Abstract
The crimson and forest-green chevrons and piping on the long black academic gowns of surgeons and physicians, respectively, are symbols of blood and foliage, of healing with the knife or with medicaments.1 Most of us are strangers to neither calling, having trained intensively in both these arts and sciences, and many proudly don the red-piped garb of the College of Surgeons as well as the green-striped garments of our Society of Otolaryngology - Head and Neck Surgery. The latter has seen 60 years come and go, and with these years, many highlights, lowlights, and colleagues who have gone before us.
 
 Red and green are also colors that mark a 35th anniversary with coral and jade, both regarded as precious gems from antiquity. Corallium rubrum (red coral) “combined myth and magic,” as “its bright red color fascinated people in the East and West alike.”2 It has been regarded as the “blood of Medusa, soft and diaphanous under water, as hard as stone in the air,” or a procreative “tree of blood” that “link(ed) with the divine and the supernatural.”2 Green jade, “the Emperor’s Stone,” has been mined and worked in China since prehistoric times, eventually becoming the “royal gem.”3 Red coral, green jade – precious stones on the 35th year of the Philippine Journal of Otolaryngology Head and Neck Surgery. Coral red, jade green – precious colors that reflect our noble profession.
 
 Red and green are also the colors of Christmas, and their use may be traced back to the “spatial and spiritual border marked by rood screens” in 14th to 16th century medieval churches, “whose symbolism may have carried over to the temporal boundary between the end of one year and the beginning of the next.”4 These elaborately designed dividers featured edifying illustrations of saints and holy scenes in multicolored splendor, but were predominantly green and red. “Iron was one source of red pigment, and copper a source of green pigment, that colored the screens” and because “metallurgy was determined by astronomy,” also closely associated were “Iron with Mars, the masculine, war, and fire” and “Copper with Venus, the feminine, love and water.”4 Hence, the colors people encountered held multiple planes of meaning for them, as they celebrated another year over, a new one begun.
 
 Today, there is much to be thankful for, and much more to remain open to. Our journal has maintained a respected position among its peers, and is ready to move forward. With this issue, we begin granting a Creative Commons Attribution NonCommercial-NoDerivatives 4.0 International (CC BY-NC-ND 4.0) license5 to articles published in the Philippine Journal of Otolaryngology Head and Neck Surgery, in addition to the copyright already transferred to the Philippine Society of Otolaryngology Head and Neck Surgery.
 
 This license means that readers are free to share - copy and redistribute the material in any medium or format under the following terms:
 Attribution – they must give appropriate credit, provide a link to the license, and indicate if changes were made. They may do so in any reasonable manner, but not in a way that suggests the licensor endorses them or their use.

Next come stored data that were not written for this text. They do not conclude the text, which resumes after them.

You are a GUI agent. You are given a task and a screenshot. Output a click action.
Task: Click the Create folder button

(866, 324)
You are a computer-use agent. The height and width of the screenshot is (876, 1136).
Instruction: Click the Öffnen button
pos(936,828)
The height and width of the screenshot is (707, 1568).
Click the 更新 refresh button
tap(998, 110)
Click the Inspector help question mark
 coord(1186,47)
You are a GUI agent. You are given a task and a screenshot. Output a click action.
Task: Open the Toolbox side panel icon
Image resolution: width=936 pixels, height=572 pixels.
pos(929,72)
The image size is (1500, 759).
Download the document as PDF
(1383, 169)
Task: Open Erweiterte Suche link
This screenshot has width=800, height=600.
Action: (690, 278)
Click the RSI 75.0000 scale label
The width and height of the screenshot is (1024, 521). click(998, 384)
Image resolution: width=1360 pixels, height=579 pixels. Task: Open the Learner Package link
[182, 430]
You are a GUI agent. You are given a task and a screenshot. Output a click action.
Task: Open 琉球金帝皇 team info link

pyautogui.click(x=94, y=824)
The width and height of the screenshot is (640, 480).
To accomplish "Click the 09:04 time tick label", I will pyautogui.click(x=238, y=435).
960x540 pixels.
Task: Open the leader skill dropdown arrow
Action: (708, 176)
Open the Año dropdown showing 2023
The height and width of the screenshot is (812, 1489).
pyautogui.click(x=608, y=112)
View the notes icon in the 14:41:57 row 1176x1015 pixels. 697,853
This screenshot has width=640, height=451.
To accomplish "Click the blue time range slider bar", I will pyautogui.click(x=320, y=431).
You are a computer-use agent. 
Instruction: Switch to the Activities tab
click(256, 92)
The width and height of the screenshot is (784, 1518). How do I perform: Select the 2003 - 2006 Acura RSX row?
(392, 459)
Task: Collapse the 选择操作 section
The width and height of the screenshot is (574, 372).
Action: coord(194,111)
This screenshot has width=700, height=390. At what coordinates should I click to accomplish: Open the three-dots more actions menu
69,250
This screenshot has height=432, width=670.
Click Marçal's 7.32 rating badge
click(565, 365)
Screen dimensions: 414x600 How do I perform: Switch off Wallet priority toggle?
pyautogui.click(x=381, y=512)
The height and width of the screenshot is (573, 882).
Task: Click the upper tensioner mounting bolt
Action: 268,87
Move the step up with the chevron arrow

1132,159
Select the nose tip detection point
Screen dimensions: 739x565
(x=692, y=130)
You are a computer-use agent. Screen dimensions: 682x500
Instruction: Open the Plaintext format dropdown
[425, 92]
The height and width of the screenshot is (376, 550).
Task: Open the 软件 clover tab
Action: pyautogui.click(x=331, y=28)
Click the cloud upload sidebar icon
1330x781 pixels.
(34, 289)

 NonCommercial – they may not use the material for commercial purposes.
 NoDerivatives – if they remix, transform or build upon the material, they may not distribute the modified material.
 
 We hope that this further concretizes our response to the Manila Declaration on the Availability and Use of health Research Information6 and eventually qualifies us for inclusion in the Directory of Open Access Journals.7 In support of this, we conducted a Basic Medical Writing Workshop for authors last March 19, 2016 and a two-day Research Technical Review Workshop for reviewers last April 29-30 hosted by the PSOHNS, and plan to continue doing so. We are seriously negotiating for migration from our current online platform to one that will better serve our needs, and those of our readers. We will soon activate our social media presence as well.
 
 Indeed, we all are yin and yang, you and I, red coral and green jade. We draw blood, and apply herbal poultices. We swim with the flow, yet solidly stand our ground. We don gay apparel of coral red and jade green, and merrily yet solemnly celebrate. Mabuhay!